Tornado and related weather events were particularly costly in 2006, resulting in more than $8 billion in insured losses–the worst year on record, according to A.M. Best.
Tornadoes and related weather events have caused approximately 56 percent of all insured catastrophe losses in the United States in any given year, while hurricanes and earthquakes, on average, tend to generate higher losses per event, according to a special report by A.M. Best Co.
And in a surprising note, New Jersey tops the list of states with the highest average expected insured losses per 1,000 square miles from tornado and related weather events.

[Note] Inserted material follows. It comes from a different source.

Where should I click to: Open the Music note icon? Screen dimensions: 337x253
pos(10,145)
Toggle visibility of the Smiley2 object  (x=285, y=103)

But while hurricanes contain the elements of both covered wind peril and excluded flood peril, all of tornado losses are covered perils, noted Florida Insurance Commissioner Kevin McCarty in testimony earlier this year before Congress.
Following 2006 record losses, 2007 is proving just as costly in terms of tornadoes with 334 events, up 65 percent from the first quarter of last year–and with the twister in Kansas last week incurring new losses.
While tornadoes have the potential to reach $10 billion in a 100-year event, or an aggregate annual 100-year loss of at least $20 billion, they have a limited solvency impact, according to A.M. Best.
Of the 51 insurers in the agency's property-casualty impairment study deemed to have failed due to catastrophe losses, only three companies had losses triggered by tornadoes and related severe weather.
“Each of those impaired companies was a small insurer with a heavy concentration of risk in a limited geographic region,” the report noted.